Thoreau and his anti-establishment ideals found new relevance in the 1960s. He was briefly jailed for refusing to pay taxes on the grounds that they financed slavery and the US - Mexico war, later writing an essay, On Civil Disobedience, which not only influenced Martin Luther King and Gandhi but echoed through anti-Vietnam War protests and the flouting of authority in the hippie era. The 60s, too, saw a revived interest in transcendentalism, a movement to which Emerson introduced Thoreau and which stressed individualism and intuition rather than adherence to religious doctrines and rituals.

In Buddhist fashion (he is greatly influenced by Indian spiritual writings) Thoreau explains how we clutter ourselves with possessions and responsibilities to the extent that we prevent ourselves from enjoying what we have. Rejecting the work ethic that's a central component of the American Dream, he says "we have become the slave-drivers of ourselves", and writes of the "seemingly wealthy, but most impoverished class of all, who have accumulated dross, but know not how to use it, or get rid of it, and thus have forged their own golden or silver fetters." Productivity and economic growth are often seen as intrinsically desirable, but at what cost? Today we should certainly add: at what cost to the environment, as well as to ourselves?

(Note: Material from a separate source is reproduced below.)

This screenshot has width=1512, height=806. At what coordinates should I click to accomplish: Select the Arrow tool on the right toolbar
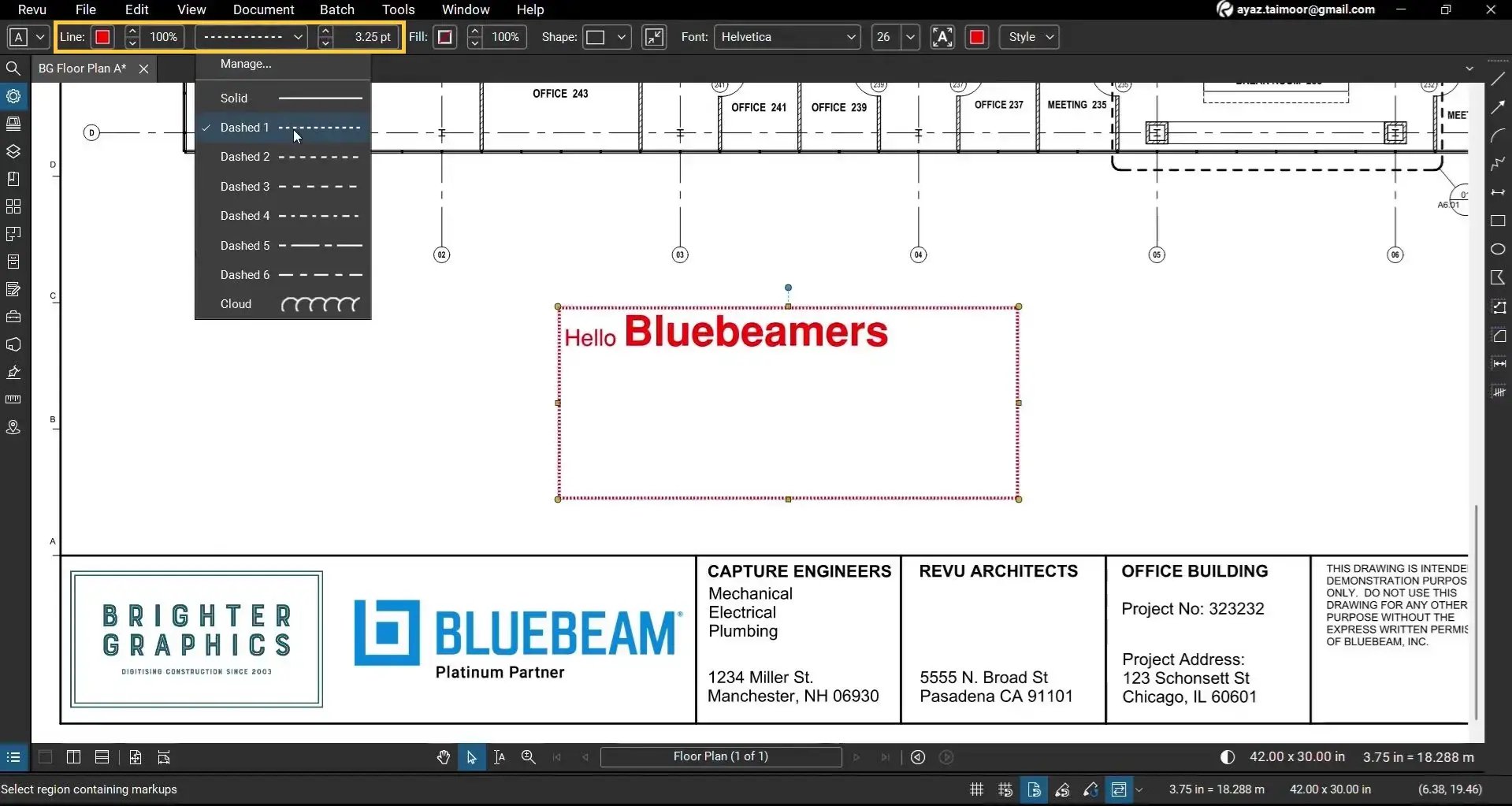[1499, 106]
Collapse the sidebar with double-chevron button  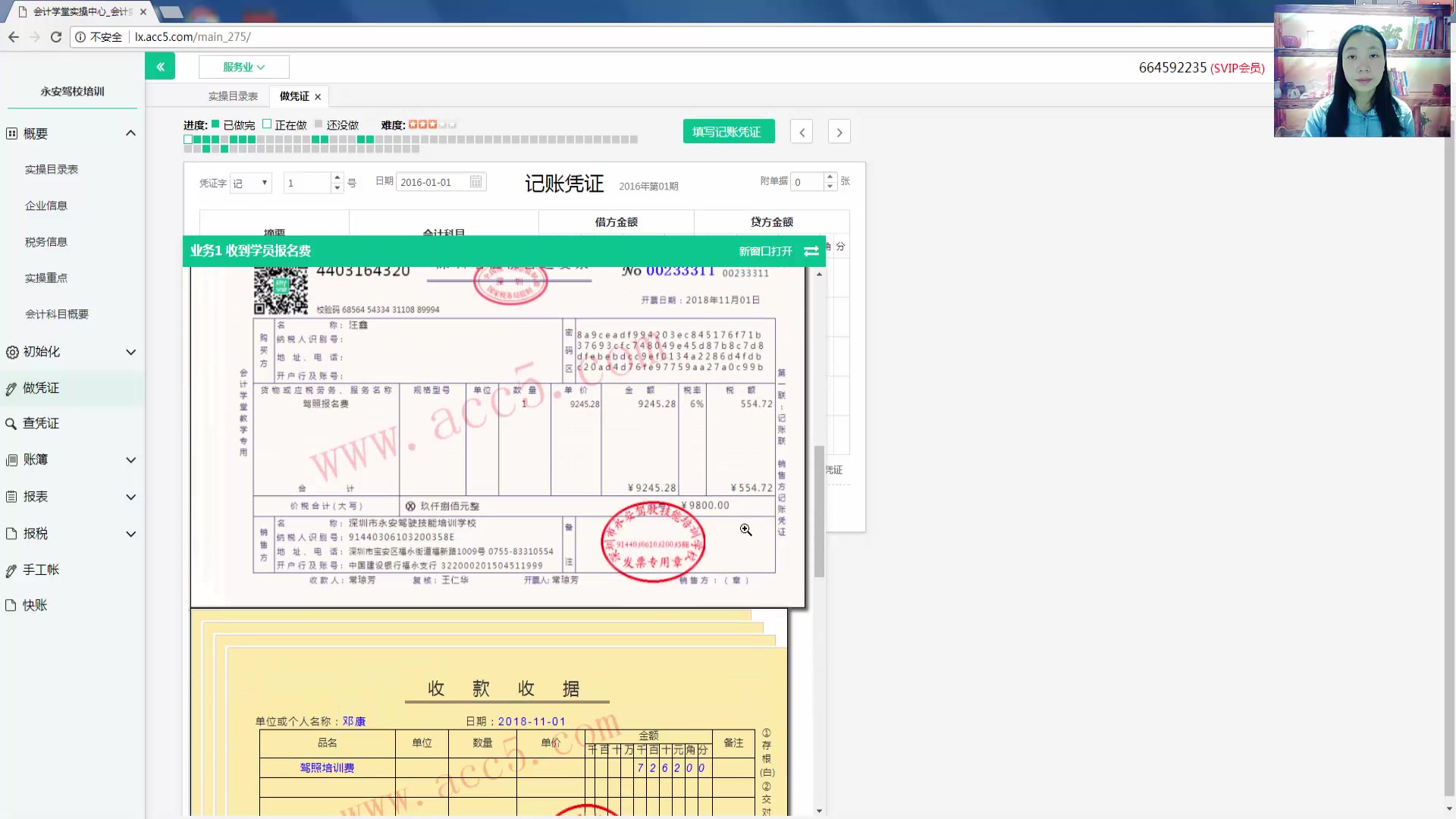(x=160, y=67)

Thoreau records details of his diet and plant husbandry, claiming that only thirty or forty days' work in a year were needed to support himself. Although not strictly vegetarian - he regularly caught and ate fish from the lake - he wrote, "I believe that every man who has ever been earnest to preserve his higher or poetic faculties in the best condition has been particularly inclined to abstain from animal food." In hunting and fishing, he finds "something essentially unclean about this diet and all flesh ... when I had caught and cleaned and cooked and eaten my fish, they seemed not to have fed me essentially ... It cost more than it came to." He sees a future in which the human race no longer eats animals, which is certainly pertinent today: it's becoming clear that the planet simply cannot sustain meat-eating as the norm in the affluent countries of the world.

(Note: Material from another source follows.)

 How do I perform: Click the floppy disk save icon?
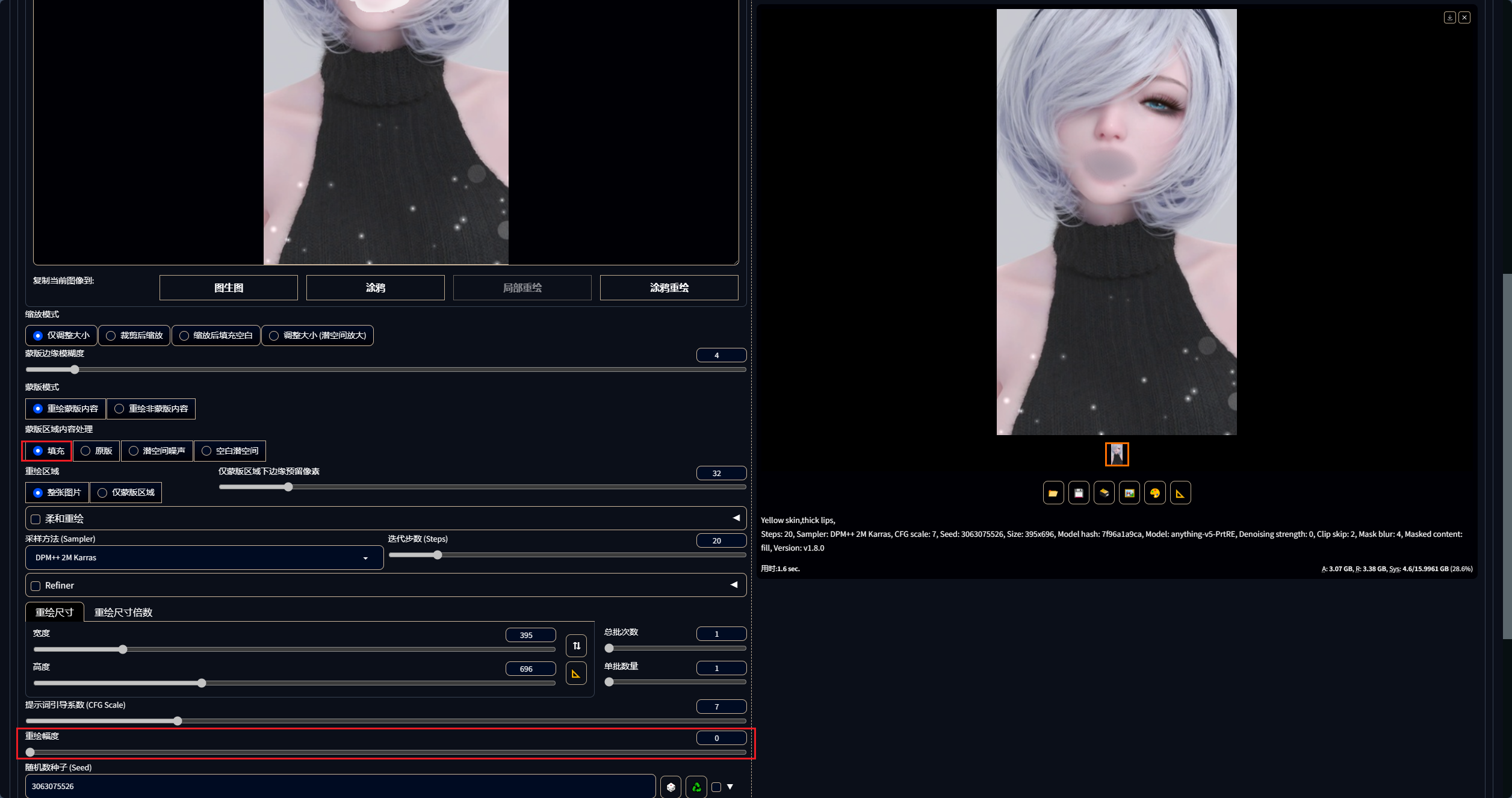[x=1078, y=493]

Some of the most beautiful writing in Walden describes the waters of the lake at various times of year, and the birds and animals who inhabit it. Thoreau's deep interest in the natural world led to the making of detailed observations of what we now call ecosystems - long before ecology became a distinct scientific discipline. In particular, he was interested in how forestry regenerates after individual trees have been destroyed by fire; his notes on this have proved to be of lasting worth. Another area in which he was a forerunner of today's concerns is in identifying the mental health benefits of exposure to the natural world. "I have been anxious to improve the nick of time ... to stand on the meeting of two eternities, the past and future, which is precisely the present moment." This "living in the moment" is the essence of mindfulness.

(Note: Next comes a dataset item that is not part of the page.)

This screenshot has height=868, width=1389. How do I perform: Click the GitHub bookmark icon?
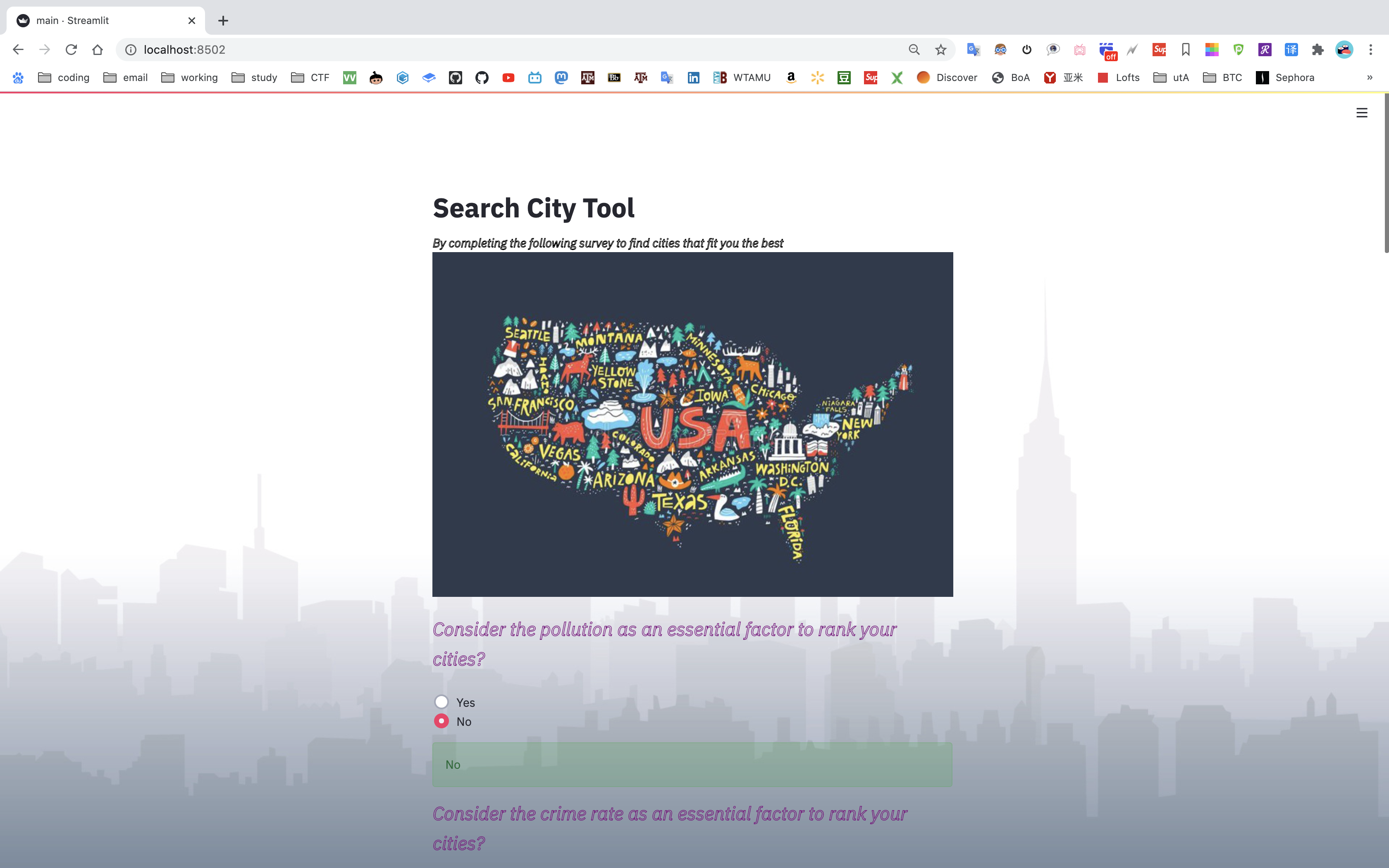(482, 78)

Walden was not and is not to everyone's taste. Thoreau has been derided for merely playing at self-sufficiency, regularly returning to his mother with his laundry; Bill Bryson dismissed him as "inestimably priggish and tiresome".  E.B. White, quoted by John Updike in a new introduction, was an admirer, but conceded that Thoreau sometimes wrote as if "all his readers were male, unmarried, and well-connected". (And, I might add, classics scholars - the text is liberally scattered with allusions to Greek and Roman mythology.) The tone can be preachy, and he is given to making the same point several times, as in the chapter on Economy. Thoreau can be patronising, as in his famous pronouncement that "The mass of men lead lives of quiet desperation." To a modern ear he is misogynistic, rarely mentioning women.

But I'll forgive him all that, because it seems to me that Walden speaks as clearly to our time as it did to its own - possibly even more so.

Walden is published by Empire Books.